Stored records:
--------------------------------------------------

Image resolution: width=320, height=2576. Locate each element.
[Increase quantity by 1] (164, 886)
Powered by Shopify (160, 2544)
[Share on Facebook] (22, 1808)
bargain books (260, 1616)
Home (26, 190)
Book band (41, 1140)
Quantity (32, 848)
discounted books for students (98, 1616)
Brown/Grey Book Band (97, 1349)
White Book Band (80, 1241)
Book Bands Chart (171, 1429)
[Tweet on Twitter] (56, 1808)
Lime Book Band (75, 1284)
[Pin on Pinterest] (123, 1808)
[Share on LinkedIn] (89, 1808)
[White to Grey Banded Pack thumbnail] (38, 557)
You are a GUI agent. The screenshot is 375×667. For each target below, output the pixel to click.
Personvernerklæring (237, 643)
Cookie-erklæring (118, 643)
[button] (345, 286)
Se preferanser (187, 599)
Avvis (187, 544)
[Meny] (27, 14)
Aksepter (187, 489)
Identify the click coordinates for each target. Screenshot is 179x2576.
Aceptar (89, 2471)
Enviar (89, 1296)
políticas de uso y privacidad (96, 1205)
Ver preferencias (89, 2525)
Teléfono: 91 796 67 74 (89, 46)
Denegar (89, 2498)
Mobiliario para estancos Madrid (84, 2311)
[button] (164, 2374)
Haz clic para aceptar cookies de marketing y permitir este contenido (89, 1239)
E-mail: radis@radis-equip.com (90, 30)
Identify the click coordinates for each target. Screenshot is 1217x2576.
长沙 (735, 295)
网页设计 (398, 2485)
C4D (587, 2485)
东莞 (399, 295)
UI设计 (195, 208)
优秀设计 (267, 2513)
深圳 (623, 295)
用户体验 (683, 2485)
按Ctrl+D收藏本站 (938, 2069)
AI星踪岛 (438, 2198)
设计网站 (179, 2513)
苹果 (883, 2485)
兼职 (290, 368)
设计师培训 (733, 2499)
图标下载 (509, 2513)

--------------------------------------------------

▸ Exercise
Using the entries above, give back exactly the line containing "Cookie-erklæring (118, 643)", the line containing "[button] (164, 2374)", and every line between them, and nothing else.

▸ Solution to this task
Cookie-erklæring (118, 643)
[button] (345, 286)
Se preferanser (187, 599)
Avvis (187, 544)
[Meny] (27, 14)
Aksepter (187, 489)
Identify the click coordinates for each target. Screenshot is 179x2576.
Aceptar (89, 2471)
Enviar (89, 1296)
políticas de uso y privacidad (96, 1205)
Ver preferencias (89, 2525)
Teléfono: 91 796 67 74 (89, 46)
Denegar (89, 2498)
Mobiliario para estancos Madrid (84, 2311)
[button] (164, 2374)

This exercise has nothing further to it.